Merge pull request #741 from stan-dev/feat/738-pathfinder-threads

WardBrian · web-flow · commit de2e73ca5b9a · 2024-03-25T16:51:04.000-04:00
Add a num_threads helper argument to pathfinder()
diff --git a/cmdstanpy/cmdstan_args.py b/cmdstanpy/cmdstan_args.py
@@ -930,6 +930,7 @@ def validate(self) -> None:
                 if not (
                     isinstance(self.method_args, SamplerArgs)
                     and self.method_args.num_chains > 1
+                    or isinstance(self.method_args, PathfinderArgs)
                 ):
                     if not os.path.exists(self.inits):
                         raise ValueError('no such file {}'.format(self.inits))
diff --git a/cmdstanpy/model.py b/cmdstanpy/model.py
@@ -1587,6 +1587,7 @@ def pathfinder(
         refresh: Optional[int] = None,
         time_fmt: str = "%Y%m%d%H%M%S",
         timeout: Optional[float] = None,
+        num_threads: Optional[int] = None,
     ) -> CmdStanPathfinder:
         """
         Run CmdStan's Pathfinder variational inference algorithm.

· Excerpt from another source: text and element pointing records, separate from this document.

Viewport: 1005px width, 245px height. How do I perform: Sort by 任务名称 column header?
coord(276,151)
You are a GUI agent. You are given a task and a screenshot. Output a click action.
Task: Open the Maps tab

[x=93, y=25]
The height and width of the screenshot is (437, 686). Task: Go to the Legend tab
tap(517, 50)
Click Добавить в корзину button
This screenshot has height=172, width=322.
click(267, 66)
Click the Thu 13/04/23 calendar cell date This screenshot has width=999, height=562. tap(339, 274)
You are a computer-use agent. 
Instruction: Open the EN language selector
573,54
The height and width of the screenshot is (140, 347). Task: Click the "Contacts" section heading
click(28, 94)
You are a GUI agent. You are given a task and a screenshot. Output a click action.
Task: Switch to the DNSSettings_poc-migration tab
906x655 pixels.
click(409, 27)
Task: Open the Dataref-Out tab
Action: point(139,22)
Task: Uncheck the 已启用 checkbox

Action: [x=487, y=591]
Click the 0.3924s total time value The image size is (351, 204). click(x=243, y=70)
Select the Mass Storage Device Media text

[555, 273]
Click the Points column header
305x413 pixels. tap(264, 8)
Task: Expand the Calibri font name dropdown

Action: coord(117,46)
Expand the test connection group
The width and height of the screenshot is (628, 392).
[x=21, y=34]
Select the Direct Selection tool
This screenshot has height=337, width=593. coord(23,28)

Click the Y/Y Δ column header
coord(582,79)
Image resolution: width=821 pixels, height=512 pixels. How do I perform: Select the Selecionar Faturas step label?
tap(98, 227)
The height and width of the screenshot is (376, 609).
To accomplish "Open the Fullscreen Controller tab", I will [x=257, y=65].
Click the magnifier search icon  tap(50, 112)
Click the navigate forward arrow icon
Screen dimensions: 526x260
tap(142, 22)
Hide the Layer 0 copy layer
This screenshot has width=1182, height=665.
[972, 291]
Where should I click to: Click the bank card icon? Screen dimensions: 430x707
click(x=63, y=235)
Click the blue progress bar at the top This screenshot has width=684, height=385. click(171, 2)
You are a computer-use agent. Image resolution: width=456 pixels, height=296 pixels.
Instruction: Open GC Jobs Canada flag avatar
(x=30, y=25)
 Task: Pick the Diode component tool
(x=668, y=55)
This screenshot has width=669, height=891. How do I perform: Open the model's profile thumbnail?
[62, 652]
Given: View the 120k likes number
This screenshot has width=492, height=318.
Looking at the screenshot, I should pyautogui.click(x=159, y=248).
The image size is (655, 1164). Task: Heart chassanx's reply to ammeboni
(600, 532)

@@ -1689,6 +1690,10 @@ def pathfinder(
         :param timeout: Duration at which Pathfinder times
             out in seconds. Defaults to None.
 
+        :param num_threads: Number of threads to request for parallel execution.
+            A number other than ``1`` requires the model to have been compiled
+            with STAN_THREADS=True.
+
         :return: A :class:`CmdStanPathfinder` object
 
         References
@@ -1715,6 +1720,17 @@ def pathfinder(
                 "available for CmdStan versions 2.34 and later"
             )
 
+        if num_threads is not None:
+            if (
+                num_threads != 1
+                and exe_info.get('STAN_THREADS', '').lower() != 'true'
+            ):
+                raise ValueError(
+                    "Model must be compiled with 'STAN_THREADS=true' to use"
+                    " 'num_threads' argument"
+                )
+            os.environ['STAN_NUM_THREADS'] = str(num_threads)
+
         if num_paths == 1:
             if num_single_draws is None:
                 num_single_draws = draws
diff --git a/test/test_pathfinder.py b/test/test_pathfinder.py
@@ -2,6 +2,8 @@
     Tests for the Pathfinder method.
 """
 
+import contextlib
+from io import StringIO
 from pathlib import Path
 
 import numpy as np
@@ -129,6 +131,26 @@ def test_pathfinder_init_sampling():
     assert fit.draws().shape == (1000, 4, 9)
 
 
+def test_inits_for_pathfinder():
+    stan = DATAFILES_PATH / 'bernoulli.stan'
+    bern_model = cmdstanpy.CmdStanModel(stan_file=stan)
+    jdata = str(DATAFILES_PATH / 'bernoulli.data.json')
+    bern_model.pathfinder(
+        jdata, inits=[{"theta": 0.1}, {"theta": 0.9}], num_paths=2
+    )
+
+    # second path is initialized too large!
+    with contextlib.redirect_stdout(StringIO()) as captured:
+        bern_model.pathfinder(
+            jdata,
+            inits=[{"theta": 0.1}, {"theta": 1.1}],
+            num_paths=2,
+            show_console=True,
+        )
+
+    assert "Bounded variable is 1.1" in captured.getvalue()
+
+
 def test_pathfinder_no_psis():
     stan = DATAFILES_PATH / 'bernoulli.stan'
     bern_model = cmdstanpy.CmdStanModel(stan_file=stan)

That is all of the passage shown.